Here’s a line from one of his early diary entries, written when he was barely twenty: “I feel I am destined to stand between nations — to absorb the best of each and to create a synthesis, a harmony that is lacking in our divided Europe.” It sounds pretentious. But in a way, that’s exactly what Kessler spent his life trying to do.
While at university, he became fascinated with art and philosophy. He traveled frequently to Paris, where he mingled in salons and galleries. As a university student, Kessler was among a group of students invited in 1891 to see the former chancellor Otto Von Bismarck at his residence in Kissingen.

After spending an afternoon drinking coffee with Bismarck, Kessler wrote that Bismarck still had an impressive voice, but "the longer and apparently the [more] freely the prince spoke, the more the feeling of numbed helplessness grew stronger...His conversation had something ghost-like, as if we hauled him from the company of dead contemporaries out of the grave" He met artists like Pierre Bonnard and Auguste Rodin. He also discovered the intoxicating world of Wagnerian opera — the Gesamtkunstwerk, the “total work of art” that would combine music, poetry, and drama. Wagner’s vision of art as a transformative — almost religious power — hit Kessler like lightning.

**Data listing:**
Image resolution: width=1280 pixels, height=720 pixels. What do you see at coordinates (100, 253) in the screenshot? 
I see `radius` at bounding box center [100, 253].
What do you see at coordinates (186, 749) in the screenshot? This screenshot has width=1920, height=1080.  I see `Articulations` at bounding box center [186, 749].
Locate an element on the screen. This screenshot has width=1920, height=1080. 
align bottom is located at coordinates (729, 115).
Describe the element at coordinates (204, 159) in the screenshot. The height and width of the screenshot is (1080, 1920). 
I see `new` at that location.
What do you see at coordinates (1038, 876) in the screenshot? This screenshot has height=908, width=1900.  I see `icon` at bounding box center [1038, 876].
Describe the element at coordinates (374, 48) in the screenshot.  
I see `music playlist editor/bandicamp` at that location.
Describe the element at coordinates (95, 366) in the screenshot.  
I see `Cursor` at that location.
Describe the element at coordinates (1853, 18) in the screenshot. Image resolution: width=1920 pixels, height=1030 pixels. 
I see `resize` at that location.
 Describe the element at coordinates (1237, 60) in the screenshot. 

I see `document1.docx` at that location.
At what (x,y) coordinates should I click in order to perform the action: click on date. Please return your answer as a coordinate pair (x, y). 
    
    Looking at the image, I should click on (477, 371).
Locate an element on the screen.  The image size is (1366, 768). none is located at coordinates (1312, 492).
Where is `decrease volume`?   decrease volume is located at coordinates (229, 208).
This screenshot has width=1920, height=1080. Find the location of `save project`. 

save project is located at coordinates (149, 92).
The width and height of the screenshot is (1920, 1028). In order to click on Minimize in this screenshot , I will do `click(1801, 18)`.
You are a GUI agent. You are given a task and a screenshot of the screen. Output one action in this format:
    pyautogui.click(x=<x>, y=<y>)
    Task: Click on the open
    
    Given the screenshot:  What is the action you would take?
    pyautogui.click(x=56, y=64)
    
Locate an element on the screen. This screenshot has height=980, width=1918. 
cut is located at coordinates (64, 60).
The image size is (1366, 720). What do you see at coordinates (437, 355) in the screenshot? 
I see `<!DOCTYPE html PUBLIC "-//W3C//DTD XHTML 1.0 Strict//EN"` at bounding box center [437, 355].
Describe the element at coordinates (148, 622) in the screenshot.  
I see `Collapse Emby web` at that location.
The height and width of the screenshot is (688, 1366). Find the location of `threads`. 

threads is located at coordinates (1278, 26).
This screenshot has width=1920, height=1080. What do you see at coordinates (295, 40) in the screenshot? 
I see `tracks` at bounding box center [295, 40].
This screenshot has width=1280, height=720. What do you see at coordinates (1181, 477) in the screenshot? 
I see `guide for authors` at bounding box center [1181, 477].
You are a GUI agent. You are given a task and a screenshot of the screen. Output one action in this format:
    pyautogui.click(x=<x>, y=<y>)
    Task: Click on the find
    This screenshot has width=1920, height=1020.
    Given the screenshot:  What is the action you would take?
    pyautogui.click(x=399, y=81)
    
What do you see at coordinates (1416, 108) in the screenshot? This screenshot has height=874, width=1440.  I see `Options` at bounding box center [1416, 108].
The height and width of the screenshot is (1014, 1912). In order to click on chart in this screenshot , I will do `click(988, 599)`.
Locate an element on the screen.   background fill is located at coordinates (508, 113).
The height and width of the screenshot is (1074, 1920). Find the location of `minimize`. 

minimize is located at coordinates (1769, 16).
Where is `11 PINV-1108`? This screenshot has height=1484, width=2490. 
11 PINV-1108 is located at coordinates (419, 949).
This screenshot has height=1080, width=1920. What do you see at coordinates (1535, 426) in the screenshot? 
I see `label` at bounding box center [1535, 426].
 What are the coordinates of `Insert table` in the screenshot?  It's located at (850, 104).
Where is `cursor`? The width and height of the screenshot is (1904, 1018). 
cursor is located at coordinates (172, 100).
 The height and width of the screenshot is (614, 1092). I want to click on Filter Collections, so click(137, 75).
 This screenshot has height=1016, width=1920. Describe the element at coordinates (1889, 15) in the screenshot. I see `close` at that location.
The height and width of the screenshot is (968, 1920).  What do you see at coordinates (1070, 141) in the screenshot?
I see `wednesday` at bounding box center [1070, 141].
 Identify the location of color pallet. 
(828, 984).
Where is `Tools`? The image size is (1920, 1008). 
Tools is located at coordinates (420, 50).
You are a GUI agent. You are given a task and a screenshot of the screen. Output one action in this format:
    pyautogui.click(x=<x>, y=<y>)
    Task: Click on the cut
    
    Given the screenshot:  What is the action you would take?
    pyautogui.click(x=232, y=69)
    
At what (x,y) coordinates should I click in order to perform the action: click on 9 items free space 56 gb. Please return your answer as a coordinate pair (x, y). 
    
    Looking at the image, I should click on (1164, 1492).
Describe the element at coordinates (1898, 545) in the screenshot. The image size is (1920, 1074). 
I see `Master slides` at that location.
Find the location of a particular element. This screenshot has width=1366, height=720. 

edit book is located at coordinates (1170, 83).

**Objectives:**
1. According to the passage about Kessler, in what year was he among the students invited to see Otto von Bismarck at his residence in Kissingen?
2. Write a continuation of the passage about Kessler, picking up after its final sentence.

**Answers below:**
1. 1891

2.
Back in Germany, Kessler began to move in elite circles. His charm, wealth, and cosmopolitan flair made him a welcome guest. But he was not content to simply drift as a dilettante. He wanted to shape culture. He wanted to be a mediator between old traditions and new movements.
By the 1890s, the young Kessler was in love with the modern, gravitating to artists and thinkers who were pushing the boundaries of their forms: Auguste Rodin, Édouard Vuillard, Hugo von Hofmannsthal. Kessler became director of the Museum of Decorative Arts in Weimar, where he revolutionized curatorial practice and championed Art Nouveau.


Rodin and a painting by Édouard Vuillard
Kessler was a great believer in the concept of Bildung, an untranslatable German word that refers to a process of artistic and moral self-cultivation. The concept of bildung holds that if a person listens to beautiful music; reads great books and poems; admires beautiful paintings, architecture, and sculpture; and so forth that eventually it will make a person into spiritually a better human being.
One of his earliest and most important friendships was with Hugo von Hofmannsthal, the Austrian poet and playwright. They met in the 1890s, when Hofmannsthal was just beginning his meteoric career. Hofmannsthal later wrote of Kessler: “He seemed to me a man born to be at the center of things — a man who could speak with princes and with painters, with generals and with poets, and find the thread that bound them all.”
That thread — the belief that art and culture could unify, and give meaning to a life and an era — would define Kessler’s life.
By the late 1890s, he was publishing art criticism, writing essays, and building friendships with artists across Europe. His diaries from these years are full of sharp, witty sketches of people he encountered: a dinner with Bonnard in Paris, a lecture by Nietzsche’s disciple in Leipzig, a night at the opera in Vienna. He writes: “We sat in Rodin’s studio until dusk, the smell of clay and plaster in the air, the half-finished figures looming like gods. Rodin spoke little, but his silence was itself like a kind of discourse — a weight pressing upon us. I felt in that moment that art, true art, was a form of religion.”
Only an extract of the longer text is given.